## [Challenge]
Copy out every entry below word for word, with no changes.

[Start Recorded information]

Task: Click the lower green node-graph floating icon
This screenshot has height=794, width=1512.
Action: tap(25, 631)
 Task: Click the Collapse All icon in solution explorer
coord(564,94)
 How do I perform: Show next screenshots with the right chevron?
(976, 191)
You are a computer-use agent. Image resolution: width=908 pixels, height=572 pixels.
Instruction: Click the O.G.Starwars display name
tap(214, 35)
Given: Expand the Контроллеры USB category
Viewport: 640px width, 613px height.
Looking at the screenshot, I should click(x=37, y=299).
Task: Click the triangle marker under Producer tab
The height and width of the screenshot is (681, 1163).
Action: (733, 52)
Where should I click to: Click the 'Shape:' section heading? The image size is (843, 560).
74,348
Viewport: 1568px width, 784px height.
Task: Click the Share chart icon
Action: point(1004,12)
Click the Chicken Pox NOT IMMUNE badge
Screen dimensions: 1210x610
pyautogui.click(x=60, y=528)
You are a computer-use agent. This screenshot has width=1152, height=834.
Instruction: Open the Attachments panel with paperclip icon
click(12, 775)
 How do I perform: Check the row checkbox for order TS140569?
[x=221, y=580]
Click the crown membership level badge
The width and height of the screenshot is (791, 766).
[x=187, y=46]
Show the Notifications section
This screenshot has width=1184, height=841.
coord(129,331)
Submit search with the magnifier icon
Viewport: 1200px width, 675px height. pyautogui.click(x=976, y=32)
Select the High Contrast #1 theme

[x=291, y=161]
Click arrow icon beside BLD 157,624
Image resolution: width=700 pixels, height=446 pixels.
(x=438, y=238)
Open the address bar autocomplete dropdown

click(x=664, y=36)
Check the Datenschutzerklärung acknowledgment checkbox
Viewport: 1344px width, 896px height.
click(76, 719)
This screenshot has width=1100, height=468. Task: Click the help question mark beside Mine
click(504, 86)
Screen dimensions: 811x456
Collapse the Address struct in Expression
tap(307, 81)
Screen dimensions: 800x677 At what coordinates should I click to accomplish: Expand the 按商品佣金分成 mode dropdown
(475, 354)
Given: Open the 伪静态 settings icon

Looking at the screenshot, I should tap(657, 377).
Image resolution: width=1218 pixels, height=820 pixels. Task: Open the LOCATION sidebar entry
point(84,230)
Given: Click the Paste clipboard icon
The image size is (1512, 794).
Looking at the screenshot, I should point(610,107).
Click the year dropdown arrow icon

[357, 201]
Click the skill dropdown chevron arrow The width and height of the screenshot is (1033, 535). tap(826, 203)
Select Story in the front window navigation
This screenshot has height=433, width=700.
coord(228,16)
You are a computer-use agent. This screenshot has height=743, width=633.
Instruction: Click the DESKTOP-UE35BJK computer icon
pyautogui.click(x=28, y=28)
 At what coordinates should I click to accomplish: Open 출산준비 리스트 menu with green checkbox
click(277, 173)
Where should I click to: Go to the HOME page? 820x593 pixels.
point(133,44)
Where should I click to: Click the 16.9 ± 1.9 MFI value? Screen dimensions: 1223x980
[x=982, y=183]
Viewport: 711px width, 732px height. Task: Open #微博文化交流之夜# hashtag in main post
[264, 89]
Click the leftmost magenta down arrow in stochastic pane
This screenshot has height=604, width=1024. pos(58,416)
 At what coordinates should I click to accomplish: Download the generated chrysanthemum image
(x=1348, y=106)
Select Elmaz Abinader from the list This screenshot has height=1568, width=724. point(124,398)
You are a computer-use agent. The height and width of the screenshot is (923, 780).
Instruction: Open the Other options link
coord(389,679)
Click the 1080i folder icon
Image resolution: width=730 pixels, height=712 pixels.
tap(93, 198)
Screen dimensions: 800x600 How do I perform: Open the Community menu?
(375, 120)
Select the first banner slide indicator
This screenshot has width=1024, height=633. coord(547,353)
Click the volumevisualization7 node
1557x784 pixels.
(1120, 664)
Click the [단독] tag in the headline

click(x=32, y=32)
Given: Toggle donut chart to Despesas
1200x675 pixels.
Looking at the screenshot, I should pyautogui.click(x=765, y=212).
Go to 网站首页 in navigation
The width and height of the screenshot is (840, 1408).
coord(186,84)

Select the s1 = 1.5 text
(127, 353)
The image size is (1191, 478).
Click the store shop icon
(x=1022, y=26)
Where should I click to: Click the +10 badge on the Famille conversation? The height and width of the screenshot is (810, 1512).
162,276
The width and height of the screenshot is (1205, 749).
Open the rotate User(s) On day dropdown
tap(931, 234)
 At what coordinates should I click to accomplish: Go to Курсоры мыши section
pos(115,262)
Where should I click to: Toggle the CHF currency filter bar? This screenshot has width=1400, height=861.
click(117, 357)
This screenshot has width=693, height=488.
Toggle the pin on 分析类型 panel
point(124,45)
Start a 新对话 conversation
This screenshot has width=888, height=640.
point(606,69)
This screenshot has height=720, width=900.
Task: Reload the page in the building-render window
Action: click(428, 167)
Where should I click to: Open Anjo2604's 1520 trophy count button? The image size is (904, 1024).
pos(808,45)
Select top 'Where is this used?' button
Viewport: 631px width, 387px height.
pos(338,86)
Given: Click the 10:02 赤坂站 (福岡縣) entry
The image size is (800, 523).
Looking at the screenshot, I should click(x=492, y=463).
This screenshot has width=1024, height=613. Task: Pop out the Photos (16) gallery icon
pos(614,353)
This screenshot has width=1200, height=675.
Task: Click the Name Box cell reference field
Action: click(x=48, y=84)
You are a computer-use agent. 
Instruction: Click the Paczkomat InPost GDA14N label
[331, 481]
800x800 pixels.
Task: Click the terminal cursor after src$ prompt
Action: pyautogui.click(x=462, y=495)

[End Recorded information]

## [Exercise response]
Task: Click the lower green node-graph floating icon
This screenshot has height=794, width=1512.
Action: tap(25, 631)
 Task: Click the Collapse All icon in solution explorer
coord(564,94)
 How do I perform: Show next screenshots with the right chevron?
(976, 191)
You are a computer-use agent. Image resolution: width=908 pixels, height=572 pixels.
Instruction: Click the O.G.Starwars display name
tap(214, 35)
Given: Expand the Контроллеры USB category
Viewport: 640px width, 613px height.
Looking at the screenshot, I should click(x=37, y=299).
Task: Click the triangle marker under Producer tab
The height and width of the screenshot is (681, 1163).
Action: (733, 52)
Where should I click to: Click the 'Shape:' section heading? The image size is (843, 560).
74,348
Viewport: 1568px width, 784px height.
Task: Click the Share chart icon
Action: point(1004,12)
Click the Chicken Pox NOT IMMUNE badge
Screen dimensions: 1210x610
pyautogui.click(x=60, y=528)
You are a computer-use agent. This screenshot has width=1152, height=834.
Instruction: Open the Attachments panel with paperclip icon
click(12, 775)
 How do I perform: Check the row checkbox for order TS140569?
[x=221, y=580]
Click the crown membership level badge
The width and height of the screenshot is (791, 766).
[x=187, y=46]
Show the Notifications section
This screenshot has width=1184, height=841.
coord(129,331)
Submit search with the magnifier icon
Viewport: 1200px width, 675px height. pyautogui.click(x=976, y=32)
Select the High Contrast #1 theme

[x=291, y=161]
Click arrow icon beside BLD 157,624
Image resolution: width=700 pixels, height=446 pixels.
(x=438, y=238)
Open the address bar autocomplete dropdown

click(x=664, y=36)
Check the Datenschutzerklärung acknowledgment checkbox
Viewport: 1344px width, 896px height.
click(76, 719)
This screenshot has width=1100, height=468. Task: Click the help question mark beside Mine
click(504, 86)
Screen dimensions: 811x456
Collapse the Address struct in Expression
tap(307, 81)
Screen dimensions: 800x677 At what coordinates should I click to accomplish: Expand the 按商品佣金分成 mode dropdown
(475, 354)
Given: Open the 伪静态 settings icon

Looking at the screenshot, I should tap(657, 377).
Image resolution: width=1218 pixels, height=820 pixels. Task: Open the LOCATION sidebar entry
point(84,230)
Given: Click the Paste clipboard icon
The image size is (1512, 794).
Looking at the screenshot, I should point(610,107).
Click the year dropdown arrow icon

[357, 201]
Click the skill dropdown chevron arrow The width and height of the screenshot is (1033, 535). tap(826, 203)
Select Story in the front window navigation
This screenshot has height=433, width=700.
coord(228,16)
You are a computer-use agent. This screenshot has height=743, width=633.
Instruction: Click the DESKTOP-UE35BJK computer icon
pyautogui.click(x=28, y=28)
 At what coordinates should I click to accomplish: Open 출산준비 리스트 menu with green checkbox
click(277, 173)
Where should I click to: Go to the HOME page? 820x593 pixels.
point(133,44)
Where should I click to: Click the 16.9 ± 1.9 MFI value? Screen dimensions: 1223x980
[x=982, y=183]
Viewport: 711px width, 732px height. Task: Open #微博文化交流之夜# hashtag in main post
[264, 89]
Click the leftmost magenta down arrow in stochastic pane
This screenshot has height=604, width=1024. pos(58,416)
 At what coordinates should I click to accomplish: Download the generated chrysanthemum image
(x=1348, y=106)
Select Elmaz Abinader from the list This screenshot has height=1568, width=724. point(124,398)
You are a computer-use agent. The height and width of the screenshot is (923, 780).
Instruction: Open the Other options link
coord(389,679)
Click the 1080i folder icon
Image resolution: width=730 pixels, height=712 pixels.
tap(93, 198)
Screen dimensions: 800x600 How do I perform: Open the Community menu?
(375, 120)
Select the first banner slide indicator
This screenshot has width=1024, height=633. coord(547,353)
Click the volumevisualization7 node
1557x784 pixels.
(1120, 664)
Click the [단독] tag in the headline

click(x=32, y=32)
Given: Toggle donut chart to Despesas
1200x675 pixels.
Looking at the screenshot, I should pyautogui.click(x=765, y=212).
Go to 网站首页 in navigation
The width and height of the screenshot is (840, 1408).
coord(186,84)

Select the s1 = 1.5 text
(127, 353)
The image size is (1191, 478).
Click the store shop icon
(x=1022, y=26)
Where should I click to: Click the +10 badge on the Famille conversation? The height and width of the screenshot is (810, 1512).
162,276
The width and height of the screenshot is (1205, 749).
Open the rotate User(s) On day dropdown
tap(931, 234)
 At what coordinates should I click to accomplish: Go to Курсоры мыши section
pos(115,262)
Where should I click to: Toggle the CHF currency filter bar? This screenshot has width=1400, height=861.
click(117, 357)
This screenshot has width=693, height=488.
Toggle the pin on 分析类型 panel
point(124,45)
Start a 新对话 conversation
This screenshot has width=888, height=640.
point(606,69)
This screenshot has height=720, width=900.
Task: Reload the page in the building-render window
Action: click(428, 167)
Where should I click to: Open Anjo2604's 1520 trophy count button? The image size is (904, 1024).
pos(808,45)
Select top 'Where is this used?' button
Viewport: 631px width, 387px height.
pos(338,86)
Given: Click the 10:02 赤坂站 (福岡縣) entry
The image size is (800, 523).
Looking at the screenshot, I should click(x=492, y=463).
This screenshot has width=1024, height=613. Task: Pop out the Photos (16) gallery icon
pos(614,353)
This screenshot has width=1200, height=675.
Task: Click the Name Box cell reference field
Action: click(x=48, y=84)
You are a computer-use agent. 
Instruction: Click the Paczkomat InPost GDA14N label
[331, 481]
800x800 pixels.
Task: Click the terminal cursor after src$ prompt
Action: pyautogui.click(x=462, y=495)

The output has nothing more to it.